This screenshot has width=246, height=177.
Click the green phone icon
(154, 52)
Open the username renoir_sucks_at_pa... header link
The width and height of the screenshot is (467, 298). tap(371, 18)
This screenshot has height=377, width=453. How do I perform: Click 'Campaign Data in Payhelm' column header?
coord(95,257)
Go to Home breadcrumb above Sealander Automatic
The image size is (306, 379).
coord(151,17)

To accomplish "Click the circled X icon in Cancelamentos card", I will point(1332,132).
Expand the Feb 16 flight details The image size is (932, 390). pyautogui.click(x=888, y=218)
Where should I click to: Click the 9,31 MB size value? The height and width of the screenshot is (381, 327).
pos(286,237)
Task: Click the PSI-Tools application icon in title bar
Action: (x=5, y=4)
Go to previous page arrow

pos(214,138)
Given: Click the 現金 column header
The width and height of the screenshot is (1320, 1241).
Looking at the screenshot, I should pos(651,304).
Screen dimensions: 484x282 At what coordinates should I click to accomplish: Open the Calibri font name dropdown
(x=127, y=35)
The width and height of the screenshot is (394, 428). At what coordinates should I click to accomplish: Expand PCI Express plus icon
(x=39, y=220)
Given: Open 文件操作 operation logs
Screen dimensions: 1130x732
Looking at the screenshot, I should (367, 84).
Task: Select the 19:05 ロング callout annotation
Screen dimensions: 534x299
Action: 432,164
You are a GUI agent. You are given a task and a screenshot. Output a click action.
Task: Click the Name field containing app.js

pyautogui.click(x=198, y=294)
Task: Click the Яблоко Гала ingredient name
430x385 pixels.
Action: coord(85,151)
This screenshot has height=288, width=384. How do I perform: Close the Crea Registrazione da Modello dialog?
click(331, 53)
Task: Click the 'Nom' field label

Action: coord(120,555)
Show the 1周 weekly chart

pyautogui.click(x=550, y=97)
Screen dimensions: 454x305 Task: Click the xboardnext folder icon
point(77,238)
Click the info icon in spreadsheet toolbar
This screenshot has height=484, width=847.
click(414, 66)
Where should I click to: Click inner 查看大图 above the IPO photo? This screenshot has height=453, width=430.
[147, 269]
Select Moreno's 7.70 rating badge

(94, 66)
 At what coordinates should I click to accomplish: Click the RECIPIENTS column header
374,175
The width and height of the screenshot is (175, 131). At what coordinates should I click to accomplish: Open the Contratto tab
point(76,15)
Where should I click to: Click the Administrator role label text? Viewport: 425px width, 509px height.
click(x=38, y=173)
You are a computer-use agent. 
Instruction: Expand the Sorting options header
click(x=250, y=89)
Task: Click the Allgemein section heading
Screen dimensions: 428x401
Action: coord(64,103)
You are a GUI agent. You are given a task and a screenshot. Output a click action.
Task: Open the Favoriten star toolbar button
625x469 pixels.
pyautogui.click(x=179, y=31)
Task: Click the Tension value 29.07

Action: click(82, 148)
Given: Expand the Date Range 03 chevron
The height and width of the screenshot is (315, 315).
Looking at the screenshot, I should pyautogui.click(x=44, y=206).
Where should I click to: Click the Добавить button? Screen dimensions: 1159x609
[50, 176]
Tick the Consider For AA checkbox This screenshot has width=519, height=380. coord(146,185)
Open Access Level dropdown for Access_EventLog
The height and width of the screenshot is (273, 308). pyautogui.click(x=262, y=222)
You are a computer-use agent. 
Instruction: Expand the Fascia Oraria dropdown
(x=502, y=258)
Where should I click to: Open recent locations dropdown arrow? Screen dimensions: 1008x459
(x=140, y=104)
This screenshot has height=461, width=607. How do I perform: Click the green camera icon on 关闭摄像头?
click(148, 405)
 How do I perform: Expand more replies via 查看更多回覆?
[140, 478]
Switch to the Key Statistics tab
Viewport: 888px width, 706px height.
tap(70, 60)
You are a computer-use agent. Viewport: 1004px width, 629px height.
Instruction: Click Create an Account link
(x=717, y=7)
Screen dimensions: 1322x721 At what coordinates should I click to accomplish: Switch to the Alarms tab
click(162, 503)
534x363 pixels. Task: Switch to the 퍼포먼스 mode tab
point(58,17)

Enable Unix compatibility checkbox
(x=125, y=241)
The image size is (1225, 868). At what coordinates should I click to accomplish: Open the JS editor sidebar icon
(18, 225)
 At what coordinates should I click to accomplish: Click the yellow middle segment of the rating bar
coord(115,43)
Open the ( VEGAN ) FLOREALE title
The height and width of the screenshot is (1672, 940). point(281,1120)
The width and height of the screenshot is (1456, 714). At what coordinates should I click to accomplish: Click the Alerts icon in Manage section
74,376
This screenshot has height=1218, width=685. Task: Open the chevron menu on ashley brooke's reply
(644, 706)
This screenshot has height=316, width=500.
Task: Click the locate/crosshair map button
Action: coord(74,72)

ASSIGNMENT
Extract the complete listing verbatim.

RESULT OF THIS TASK
This screenshot has width=246, height=177.
Click the green phone icon
(154, 52)
Open the username renoir_sucks_at_pa... header link
The width and height of the screenshot is (467, 298). tap(371, 18)
This screenshot has height=377, width=453. How do I perform: Click 'Campaign Data in Payhelm' column header?
coord(95,257)
Go to Home breadcrumb above Sealander Automatic
The image size is (306, 379).
coord(151,17)

To accomplish "Click the circled X icon in Cancelamentos card", I will point(1332,132).
Expand the Feb 16 flight details The image size is (932, 390). pyautogui.click(x=888, y=218)
Where should I click to: Click the 9,31 MB size value? The height and width of the screenshot is (381, 327).
pos(286,237)
Task: Click the PSI-Tools application icon in title bar
Action: (x=5, y=4)
Go to previous page arrow

pos(214,138)
Given: Click the 現金 column header
The width and height of the screenshot is (1320, 1241).
Looking at the screenshot, I should pos(651,304).
Screen dimensions: 484x282 At what coordinates should I click to accomplish: Open the Calibri font name dropdown
(x=127, y=35)
The width and height of the screenshot is (394, 428). At what coordinates should I click to accomplish: Expand PCI Express plus icon
(x=39, y=220)
Given: Open 文件操作 operation logs
Screen dimensions: 1130x732
Looking at the screenshot, I should (367, 84).
Task: Select the 19:05 ロング callout annotation
Screen dimensions: 534x299
Action: 432,164
You are a GUI agent. You are given a task and a screenshot. Output a click action.
Task: Click the Name field containing app.js

pyautogui.click(x=198, y=294)
Task: Click the Яблоко Гала ingredient name
430x385 pixels.
Action: coord(85,151)
This screenshot has height=288, width=384. How do I perform: Close the Crea Registrazione da Modello dialog?
click(331, 53)
Task: Click the 'Nom' field label

Action: coord(120,555)
Show the 1周 weekly chart

pyautogui.click(x=550, y=97)
Screen dimensions: 454x305 Task: Click the xboardnext folder icon
point(77,238)
Click the info icon in spreadsheet toolbar
This screenshot has height=484, width=847.
click(414, 66)
Where should I click to: Click inner 查看大图 above the IPO photo? This screenshot has height=453, width=430.
[147, 269]
Select Moreno's 7.70 rating badge

(94, 66)
 At what coordinates should I click to accomplish: Click the RECIPIENTS column header
374,175
The width and height of the screenshot is (175, 131). At what coordinates should I click to accomplish: Open the Contratto tab
point(76,15)
Where should I click to: Click the Administrator role label text? Viewport: 425px width, 509px height.
click(x=38, y=173)
You are a computer-use agent. 
Instruction: Expand the Sorting options header
click(x=250, y=89)
Task: Click the Allgemein section heading
Screen dimensions: 428x401
Action: coord(64,103)
You are a GUI agent. You are given a task and a screenshot. Output a click action.
Task: Open the Favoriten star toolbar button
625x469 pixels.
pyautogui.click(x=179, y=31)
Task: Click the Tension value 29.07

Action: click(82, 148)
Given: Expand the Date Range 03 chevron
The height and width of the screenshot is (315, 315).
Looking at the screenshot, I should pyautogui.click(x=44, y=206).
Where should I click to: Click the Добавить button? Screen dimensions: 1159x609
[50, 176]
Tick the Consider For AA checkbox This screenshot has width=519, height=380. coord(146,185)
Open Access Level dropdown for Access_EventLog
The height and width of the screenshot is (273, 308). pyautogui.click(x=262, y=222)
You are a computer-use agent. 
Instruction: Expand the Fascia Oraria dropdown
(x=502, y=258)
Where should I click to: Open recent locations dropdown arrow? Screen dimensions: 1008x459
(x=140, y=104)
This screenshot has height=461, width=607. How do I perform: Click the green camera icon on 关闭摄像头?
click(148, 405)
 How do I perform: Expand more replies via 查看更多回覆?
[140, 478]
Switch to the Key Statistics tab
Viewport: 888px width, 706px height.
tap(70, 60)
You are a computer-use agent. Viewport: 1004px width, 629px height.
Instruction: Click Create an Account link
(x=717, y=7)
Screen dimensions: 1322x721 At what coordinates should I click to accomplish: Switch to the Alarms tab
click(162, 503)
534x363 pixels. Task: Switch to the 퍼포먼스 mode tab
point(58,17)

Enable Unix compatibility checkbox
(x=125, y=241)
The image size is (1225, 868). At what coordinates should I click to accomplish: Open the JS editor sidebar icon
(18, 225)
 At what coordinates should I click to accomplish: Click the yellow middle segment of the rating bar
coord(115,43)
Open the ( VEGAN ) FLOREALE title
The height and width of the screenshot is (1672, 940). point(281,1120)
The width and height of the screenshot is (1456, 714). At what coordinates should I click to accomplish: Click the Alerts icon in Manage section
74,376
This screenshot has height=1218, width=685. Task: Open the chevron menu on ashley brooke's reply
(644, 706)
This screenshot has height=316, width=500.
Task: Click the locate/crosshair map button
Action: coord(74,72)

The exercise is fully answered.